Abstract

A keen interest in the philosophy of the Middle Ages is not uncommon today, even among philosophers; and it has, fortunately, been prepared and nourished by a great deal of purely historical research. For half a century now historical scholarship, sometimes quickened by a more or less philosophical motive, has been busy with the great Schoolmen—with Aquinas and Bonaventure, Scotus and Siger—and with the cultural epoch which both fed them and was formed by them. A vast amount of manuscript material has been systematically sifted, and an immense network of developments and influences, especially in the thirteenth-century field, has been explored and elucidated. All this has naturally affected the study of Dante; and yet not as much perhaps as one might have expected. For the nineteenth-century cult of Dante—of which we are the heirs—was already active and productive long before the modern historical study of his scholastic background really got under way. Nor has this study fully caught up yet with contemporary work on the poet. Despite the spade-work of Bruno Nardi, Busnelli and others, and the brilliant essay of Gilson, there is still no commentary on the Divine Comedy that would satisfy a specialist in medieval philosophy or theology.
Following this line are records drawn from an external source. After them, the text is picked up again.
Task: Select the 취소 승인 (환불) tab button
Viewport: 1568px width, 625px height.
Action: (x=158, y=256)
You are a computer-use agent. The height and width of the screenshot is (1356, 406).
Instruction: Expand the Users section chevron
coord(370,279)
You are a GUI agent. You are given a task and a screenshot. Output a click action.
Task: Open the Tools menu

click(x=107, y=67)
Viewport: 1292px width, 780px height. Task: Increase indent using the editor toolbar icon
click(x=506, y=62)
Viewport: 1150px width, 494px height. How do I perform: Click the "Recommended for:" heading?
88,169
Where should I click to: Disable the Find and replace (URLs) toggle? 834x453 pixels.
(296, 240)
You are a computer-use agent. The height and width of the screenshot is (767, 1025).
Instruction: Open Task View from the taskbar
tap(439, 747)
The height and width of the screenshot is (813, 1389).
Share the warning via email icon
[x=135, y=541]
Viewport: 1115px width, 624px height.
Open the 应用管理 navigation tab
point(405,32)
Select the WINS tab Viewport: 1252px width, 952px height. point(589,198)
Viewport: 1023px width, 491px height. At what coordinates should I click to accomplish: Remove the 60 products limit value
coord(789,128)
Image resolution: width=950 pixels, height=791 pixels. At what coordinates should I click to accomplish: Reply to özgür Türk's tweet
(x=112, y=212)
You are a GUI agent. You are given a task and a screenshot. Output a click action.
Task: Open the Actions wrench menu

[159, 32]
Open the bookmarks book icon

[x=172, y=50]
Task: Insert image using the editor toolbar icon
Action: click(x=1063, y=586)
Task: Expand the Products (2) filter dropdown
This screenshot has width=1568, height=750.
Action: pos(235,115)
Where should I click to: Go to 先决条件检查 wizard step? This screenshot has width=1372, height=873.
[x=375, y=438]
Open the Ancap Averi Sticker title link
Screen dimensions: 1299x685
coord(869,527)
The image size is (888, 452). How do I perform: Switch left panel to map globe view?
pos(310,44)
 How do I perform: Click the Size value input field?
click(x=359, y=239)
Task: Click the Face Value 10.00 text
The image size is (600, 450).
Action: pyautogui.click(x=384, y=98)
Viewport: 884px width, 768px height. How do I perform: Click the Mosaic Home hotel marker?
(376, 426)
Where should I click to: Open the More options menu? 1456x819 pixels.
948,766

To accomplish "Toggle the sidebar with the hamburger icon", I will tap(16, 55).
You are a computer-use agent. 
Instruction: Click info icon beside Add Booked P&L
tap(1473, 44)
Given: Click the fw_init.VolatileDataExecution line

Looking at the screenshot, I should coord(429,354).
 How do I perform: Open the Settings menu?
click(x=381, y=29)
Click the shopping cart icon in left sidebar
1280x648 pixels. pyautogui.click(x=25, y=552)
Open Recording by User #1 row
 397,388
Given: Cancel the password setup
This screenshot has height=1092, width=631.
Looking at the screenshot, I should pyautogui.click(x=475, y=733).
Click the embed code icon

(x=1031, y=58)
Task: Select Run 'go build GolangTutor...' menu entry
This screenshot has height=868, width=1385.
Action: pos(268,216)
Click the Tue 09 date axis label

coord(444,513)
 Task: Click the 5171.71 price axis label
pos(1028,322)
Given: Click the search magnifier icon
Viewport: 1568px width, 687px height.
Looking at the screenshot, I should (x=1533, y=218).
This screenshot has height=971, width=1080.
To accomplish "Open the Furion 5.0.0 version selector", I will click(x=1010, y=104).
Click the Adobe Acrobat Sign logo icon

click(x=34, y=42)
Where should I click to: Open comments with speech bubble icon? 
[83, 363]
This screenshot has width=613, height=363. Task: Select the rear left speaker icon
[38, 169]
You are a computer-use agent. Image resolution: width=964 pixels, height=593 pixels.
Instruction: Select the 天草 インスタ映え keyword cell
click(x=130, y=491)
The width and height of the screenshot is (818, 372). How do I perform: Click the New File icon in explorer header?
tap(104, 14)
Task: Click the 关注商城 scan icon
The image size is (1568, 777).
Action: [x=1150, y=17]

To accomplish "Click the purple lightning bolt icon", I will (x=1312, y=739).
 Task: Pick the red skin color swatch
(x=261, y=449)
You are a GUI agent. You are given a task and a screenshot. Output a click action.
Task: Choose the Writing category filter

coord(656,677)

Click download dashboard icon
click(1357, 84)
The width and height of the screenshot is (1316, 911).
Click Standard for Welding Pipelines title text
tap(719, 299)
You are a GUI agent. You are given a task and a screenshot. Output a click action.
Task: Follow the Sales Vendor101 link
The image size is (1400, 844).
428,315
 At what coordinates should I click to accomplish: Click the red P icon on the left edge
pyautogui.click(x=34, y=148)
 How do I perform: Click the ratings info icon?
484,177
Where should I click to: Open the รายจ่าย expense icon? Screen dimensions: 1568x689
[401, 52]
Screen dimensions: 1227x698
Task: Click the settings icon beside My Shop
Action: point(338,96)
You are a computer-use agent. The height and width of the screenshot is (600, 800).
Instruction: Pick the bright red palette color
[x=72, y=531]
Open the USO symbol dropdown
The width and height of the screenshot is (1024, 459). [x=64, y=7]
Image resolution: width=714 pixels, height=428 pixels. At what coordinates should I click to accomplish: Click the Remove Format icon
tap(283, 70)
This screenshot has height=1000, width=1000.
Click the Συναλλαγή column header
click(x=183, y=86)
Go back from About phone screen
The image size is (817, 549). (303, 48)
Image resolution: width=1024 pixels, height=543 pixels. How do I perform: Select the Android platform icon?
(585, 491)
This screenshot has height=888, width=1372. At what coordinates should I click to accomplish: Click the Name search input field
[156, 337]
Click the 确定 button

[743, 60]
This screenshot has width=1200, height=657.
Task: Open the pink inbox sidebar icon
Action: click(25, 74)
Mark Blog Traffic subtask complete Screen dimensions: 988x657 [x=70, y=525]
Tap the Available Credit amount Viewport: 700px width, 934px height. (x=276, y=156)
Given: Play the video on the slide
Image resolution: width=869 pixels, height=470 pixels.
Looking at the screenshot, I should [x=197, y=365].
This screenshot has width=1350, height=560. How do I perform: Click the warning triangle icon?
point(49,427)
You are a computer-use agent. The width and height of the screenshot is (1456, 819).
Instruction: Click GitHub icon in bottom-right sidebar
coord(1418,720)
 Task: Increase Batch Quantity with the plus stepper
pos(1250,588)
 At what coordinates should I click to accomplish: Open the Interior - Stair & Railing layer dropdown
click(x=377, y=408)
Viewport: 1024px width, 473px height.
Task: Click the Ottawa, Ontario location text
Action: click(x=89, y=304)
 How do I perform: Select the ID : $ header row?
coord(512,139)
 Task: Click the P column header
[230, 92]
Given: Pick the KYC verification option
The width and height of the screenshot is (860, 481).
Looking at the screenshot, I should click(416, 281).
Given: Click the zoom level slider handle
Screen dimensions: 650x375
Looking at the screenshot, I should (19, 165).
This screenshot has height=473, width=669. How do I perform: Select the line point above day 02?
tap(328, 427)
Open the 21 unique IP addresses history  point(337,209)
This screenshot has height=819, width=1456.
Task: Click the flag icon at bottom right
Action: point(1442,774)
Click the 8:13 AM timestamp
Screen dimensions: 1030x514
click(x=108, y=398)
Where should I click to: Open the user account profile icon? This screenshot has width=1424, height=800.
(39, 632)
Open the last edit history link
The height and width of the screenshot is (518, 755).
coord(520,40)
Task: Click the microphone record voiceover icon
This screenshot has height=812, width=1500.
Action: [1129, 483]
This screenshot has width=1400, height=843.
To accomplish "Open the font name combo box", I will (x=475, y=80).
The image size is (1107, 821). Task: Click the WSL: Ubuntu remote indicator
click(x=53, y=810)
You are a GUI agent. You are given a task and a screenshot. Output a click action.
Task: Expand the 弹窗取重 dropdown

Such specialists are doubtless inclined to overrate their own importance; yet, certainly, Dante's poetry and the scholastic formation of his mind are so closely interrelated that either aspect of his personality may lead one into the other, and indeed must do so (I should say) for any but the superficial reader; and this even apart from those general questions about the relation of poetry to abstract thought to which the study of the Comedy tends to give rise.